PvGaLM: Privately Learning from Graphs with Applications in Fine-tuning Large Language Models

PvGaLM is a novel privacy-preserving pipeline for relational learning. It provides decoupled training relation sampling paired with efficient tuple-level gradient clipping so that large pretrained models can be fine-tuned on graph data through DP-SGD with rigorous privacy guarantee.
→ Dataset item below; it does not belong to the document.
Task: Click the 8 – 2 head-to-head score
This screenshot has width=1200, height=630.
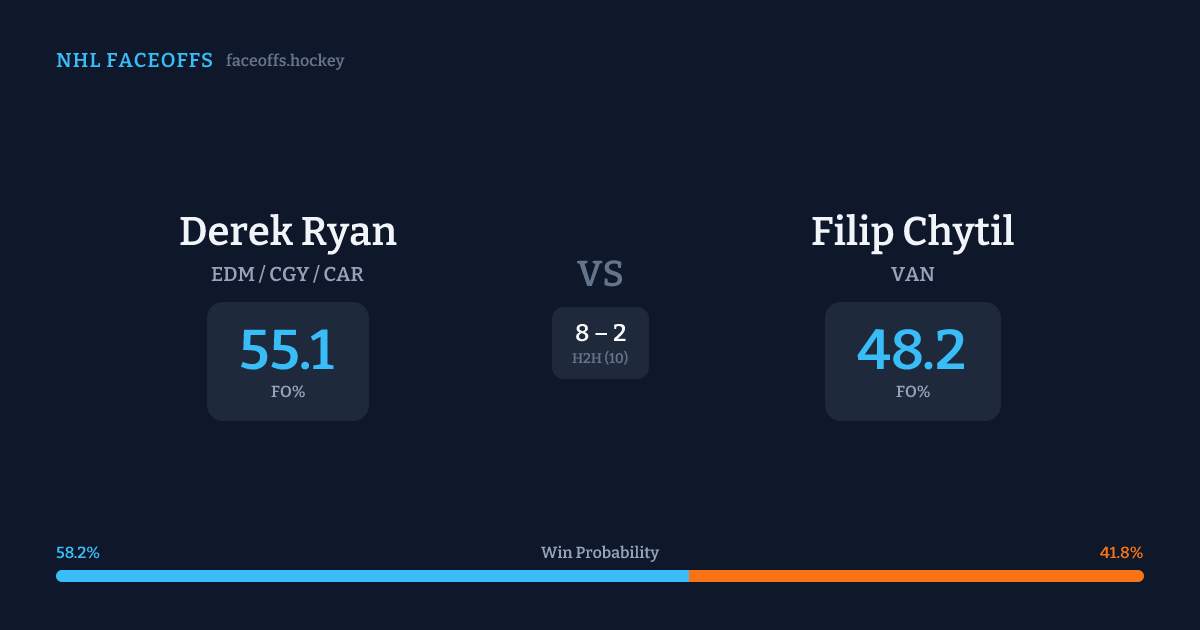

We consider two specific use cases for private relational learning:
Cross-category recommendation: When launching new product lines, RecSys models often face the problem of lacking historical data for prediction (e.g., co-purchase), which can be alleviated by leveraging user purchase history of complementary categories, but these co-purchase relations contain sensitive user behaviors.
Cross-regional model deployment: Financial institutions operate in multiple locations, and their service models (e.g., fraud detection) are normally trained on transaction data collected from major markets and then deployed to multiple regions after fine-tuning, but this practice is often challenged by regional data protection regulations.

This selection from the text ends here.